■ What needs to be done: Skipping all pictures, print exactly the lines below from the one with "Image resolution: width=1200" through the final line.
**** The records ****
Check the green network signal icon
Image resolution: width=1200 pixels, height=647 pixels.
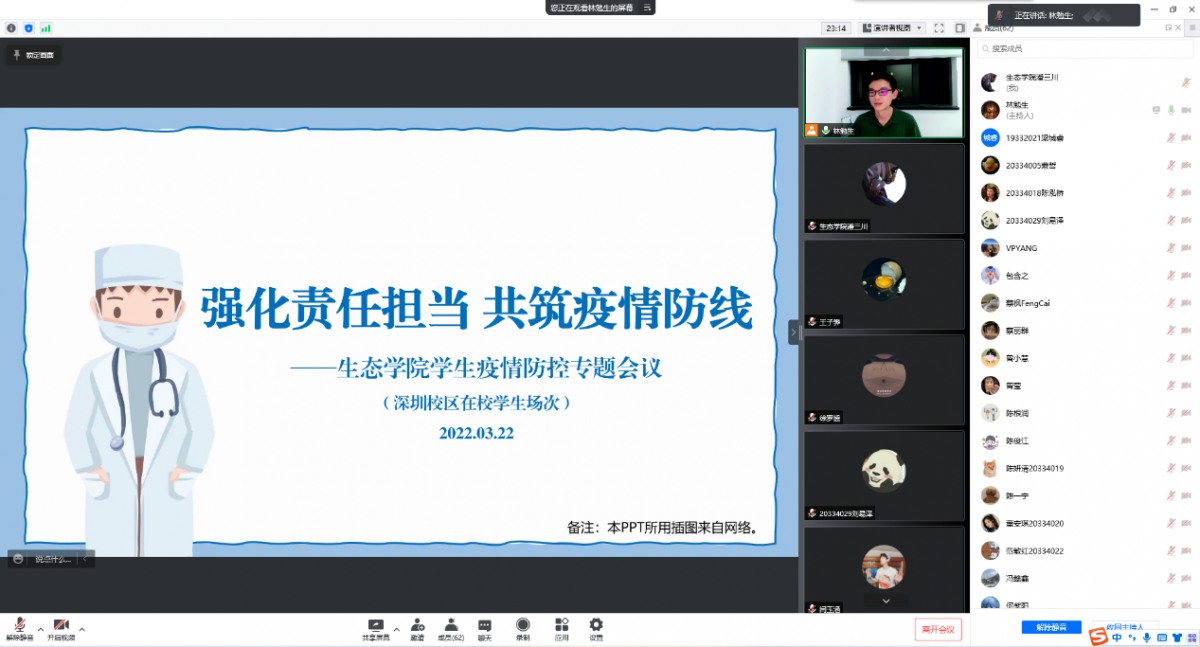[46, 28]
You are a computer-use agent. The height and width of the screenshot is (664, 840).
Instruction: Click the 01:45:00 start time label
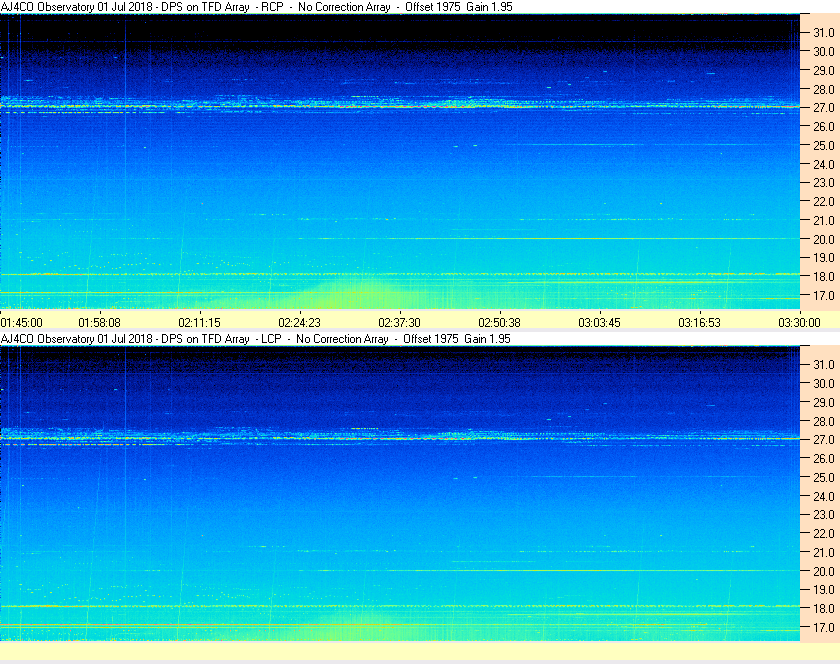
****
■ Solved problem:
Image resolution: width=1200 pixels, height=647 pixels.
[46, 28]
You are a computer-use agent. The height and width of the screenshot is (664, 840).
Instruction: Click the 01:45:00 start time label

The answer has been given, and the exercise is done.